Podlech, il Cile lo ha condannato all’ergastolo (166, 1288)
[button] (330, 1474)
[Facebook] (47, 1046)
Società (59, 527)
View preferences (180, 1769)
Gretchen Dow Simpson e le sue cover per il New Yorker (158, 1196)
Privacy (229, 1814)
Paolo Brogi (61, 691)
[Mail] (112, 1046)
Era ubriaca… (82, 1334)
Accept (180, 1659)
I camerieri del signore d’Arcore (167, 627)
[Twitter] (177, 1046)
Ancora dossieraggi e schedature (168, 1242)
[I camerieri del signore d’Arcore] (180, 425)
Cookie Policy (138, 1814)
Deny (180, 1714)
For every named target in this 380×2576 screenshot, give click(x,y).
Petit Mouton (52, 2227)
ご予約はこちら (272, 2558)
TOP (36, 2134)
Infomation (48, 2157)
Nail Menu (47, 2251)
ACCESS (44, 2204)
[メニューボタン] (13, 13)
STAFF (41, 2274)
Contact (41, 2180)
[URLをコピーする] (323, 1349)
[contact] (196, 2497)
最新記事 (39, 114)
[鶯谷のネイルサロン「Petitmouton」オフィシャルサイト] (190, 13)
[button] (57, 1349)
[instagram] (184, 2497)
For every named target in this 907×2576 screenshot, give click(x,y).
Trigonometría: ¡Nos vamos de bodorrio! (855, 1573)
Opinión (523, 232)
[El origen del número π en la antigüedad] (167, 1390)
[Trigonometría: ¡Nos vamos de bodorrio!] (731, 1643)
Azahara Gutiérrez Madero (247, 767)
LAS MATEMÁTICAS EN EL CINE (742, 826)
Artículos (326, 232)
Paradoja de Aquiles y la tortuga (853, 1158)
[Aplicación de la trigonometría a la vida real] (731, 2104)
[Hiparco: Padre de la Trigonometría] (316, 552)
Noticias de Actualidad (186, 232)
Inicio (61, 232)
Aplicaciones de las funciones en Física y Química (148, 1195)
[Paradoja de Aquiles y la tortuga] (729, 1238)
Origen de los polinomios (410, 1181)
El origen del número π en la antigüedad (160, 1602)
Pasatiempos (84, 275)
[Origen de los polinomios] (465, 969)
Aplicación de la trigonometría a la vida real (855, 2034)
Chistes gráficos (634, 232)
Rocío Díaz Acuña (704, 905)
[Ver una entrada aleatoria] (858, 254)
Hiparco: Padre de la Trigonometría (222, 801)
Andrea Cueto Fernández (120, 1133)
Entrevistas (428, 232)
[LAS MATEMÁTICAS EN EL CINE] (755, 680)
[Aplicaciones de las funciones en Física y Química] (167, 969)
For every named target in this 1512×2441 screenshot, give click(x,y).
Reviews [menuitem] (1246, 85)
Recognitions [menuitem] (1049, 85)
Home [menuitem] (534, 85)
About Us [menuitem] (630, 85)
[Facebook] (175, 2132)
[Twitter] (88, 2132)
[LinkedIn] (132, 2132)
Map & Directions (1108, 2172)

────────────────────

From the entries above, return exactly the line containing "[Aplicación de la", the line containing "About Us [menuitem] (630, 85)", and all lines between, and nothing else.

[Aplicación de la trigonometría a la vida real] (731, 2104)
[Hiparco: Padre de la Trigonometría] (316, 552)
Noticias de Actualidad (186, 232)
Inicio (61, 232)
Aplicaciones de las funciones en Física y Química (148, 1195)
[Paradoja de Aquiles y la tortuga] (729, 1238)
Origen de los polinomios (410, 1181)
El origen del número π en la antigüedad (160, 1602)
Pasatiempos (84, 275)
[Origen de los polinomios] (465, 969)
Aplicación de la trigonometría a la vida real (855, 2034)
Chistes gráficos (634, 232)
Rocío Díaz Acuña (704, 905)
[Ver una entrada aleatoria] (858, 254)
Hiparco: Padre de la Trigonometría (222, 801)
Andrea Cueto Fernández (120, 1133)
Entrevistas (428, 232)
[LAS MATEMÁTICAS EN EL CINE] (755, 680)
[Aplicaciones de las funciones en Física y Química] (167, 969)
For every named target in this 1512×2441 screenshot, give click(x,y).
Reviews [menuitem] (1246, 85)
Recognitions [menuitem] (1049, 85)
Home [menuitem] (534, 85)
About Us [menuitem] (630, 85)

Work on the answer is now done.